Chinese alternative investment firm

CITIC Capital (中信资本 (Zhōngxìn Zīběn)) is a Chinese alternative investment firm founded in 2002 that is headquartered in Hong Kong.

== Background ==

CITIC Capital was founded on 4 February 2002 originally as CITIC Capital Markets, an investment banking joint venture between CITIC Group and CITIC Ka Wah Bank.

Towards the end of 2002, CITIC Capital Markets entered the retail mutual funds business in Hong Kong. It would rely on CITIC Ka Wah Bank and Cargary Securities to act as its distributors. Around this time, Zhang Yichen moved from CITIC Pacific to join the firm as deputy CEO and would oversee the new business strategy.
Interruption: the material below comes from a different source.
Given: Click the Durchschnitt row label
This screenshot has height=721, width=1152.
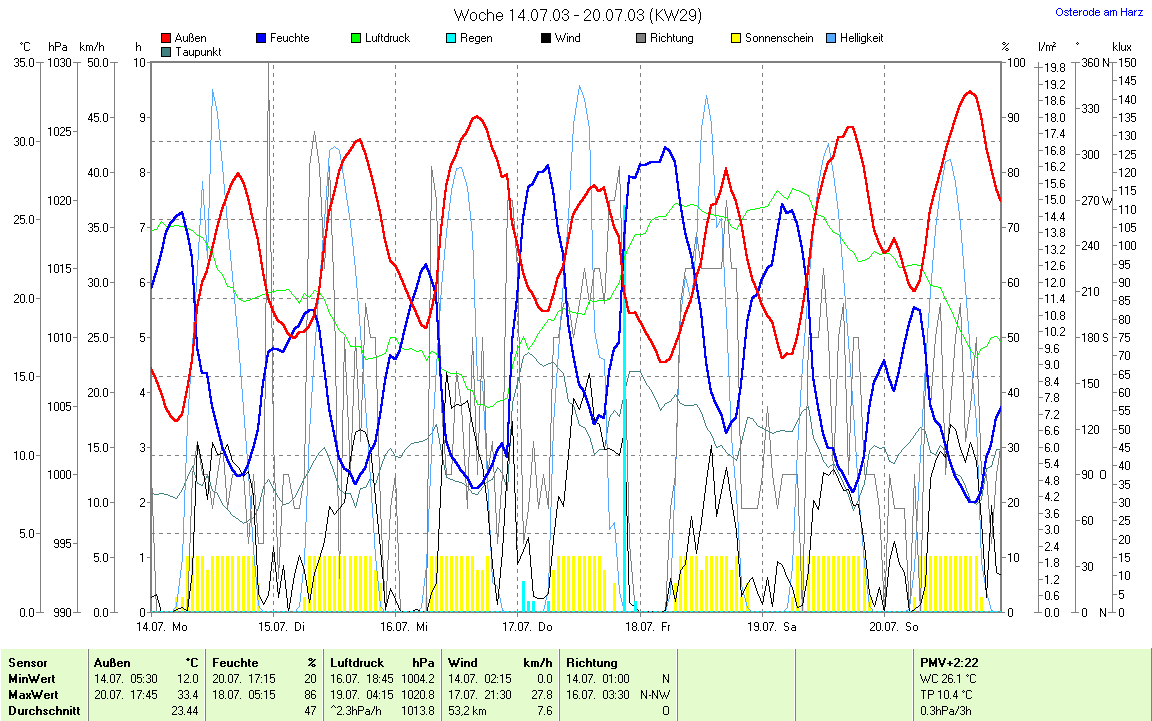Looking at the screenshot, I should point(41,710).
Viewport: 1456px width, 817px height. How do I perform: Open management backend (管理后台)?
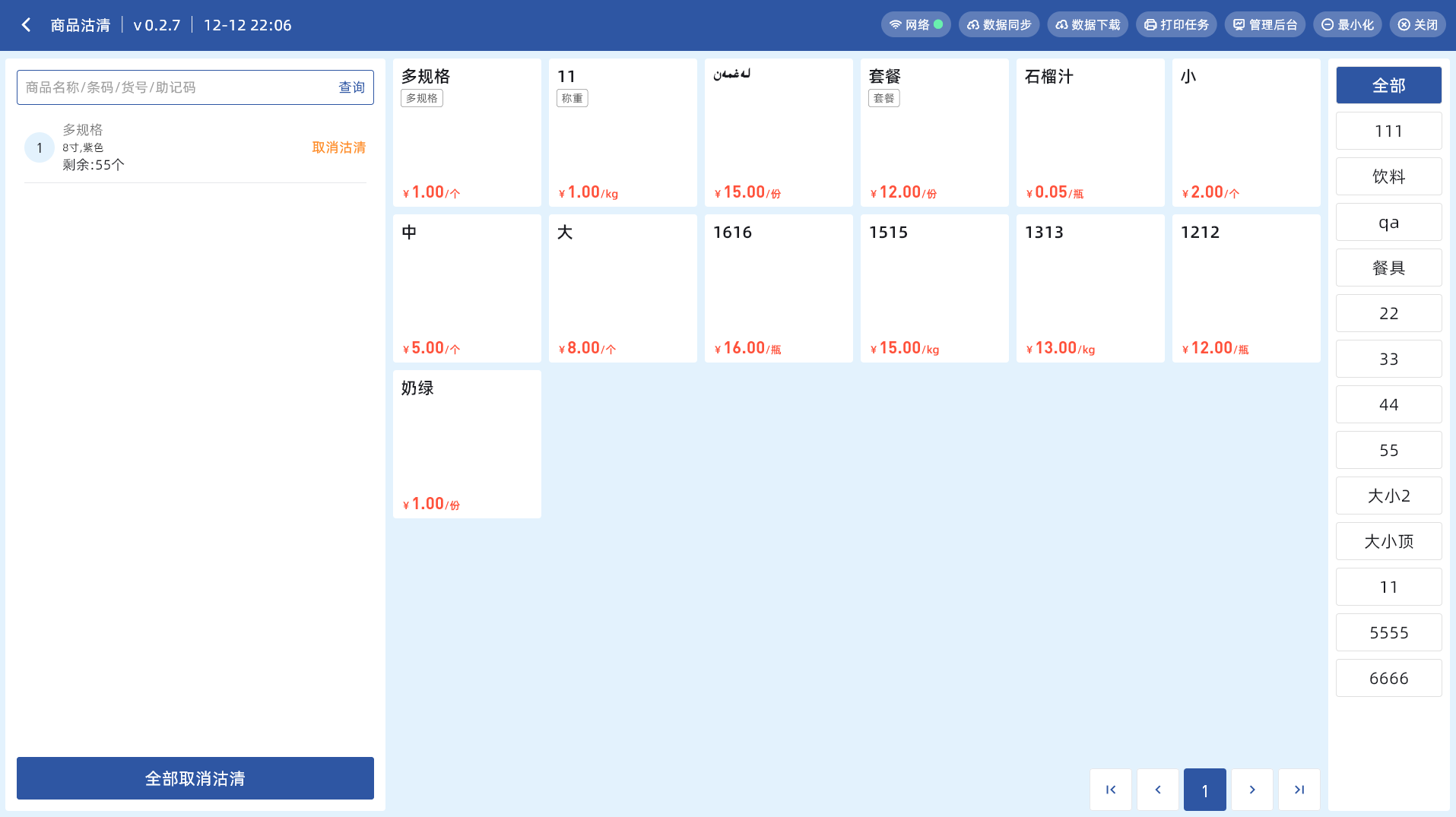click(1264, 25)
The aim was to build a business infrastructure so it could later support CITIC Securities which at time was limited in its exposure to the funds industry. It partnered with Bank One Corporation to launch its first mutual fund which was a bond fund that invested in US mortgage-backed securities and treasuries.

In 2006, CITIC Capital Markets and CITIC Securities signed a memorandum of understanding to build a China focused equities platform. As a result, CITIC Capital Markets transferred its equities business to CITIC securities and rebranded to CITIC Capital Holdings where it would focus on principal investing.

== Structure ==

=== Business activities ===
CITIC Capital has the following business lines:

- Private equity (Trustar Capital. Was formerly known as CITIC Capital Partners until March 2021)
- Real Estate (CITIC Capital Real Estate Group. Formed in 2005)
- Structured Investment & Finance
- Asset Management (Vision Capital)
- Special Situations (formed in 2017)
- ESG Investing (formed in 2010)

In January 2014, CITIC Capital launched its first quantitative hedge fund, CCTrack Solutions. It would invest globally in various asset classes.

=== Ownership ===
The ownership of CITIC capital has changed frequently. When it was incorporated it was jointly owned by CITIC Group and CITIC Ka Wah Bank. In 2004, its shareholders structure changed to be jointly owned by CITIC Pacific and CITIC International Financial Holdings. In July 2009, China Investment Corporation acquired a 40% stake of CITIC Capital. In August 2012, Qatar Holding acquired a 22% stake in CITIC Capital. In November 2014, Tencent became a shareholder of CITIC Capital. In June 2015, Fubon Financial Holding Co. acquired a 20% stake of CITIC Capital.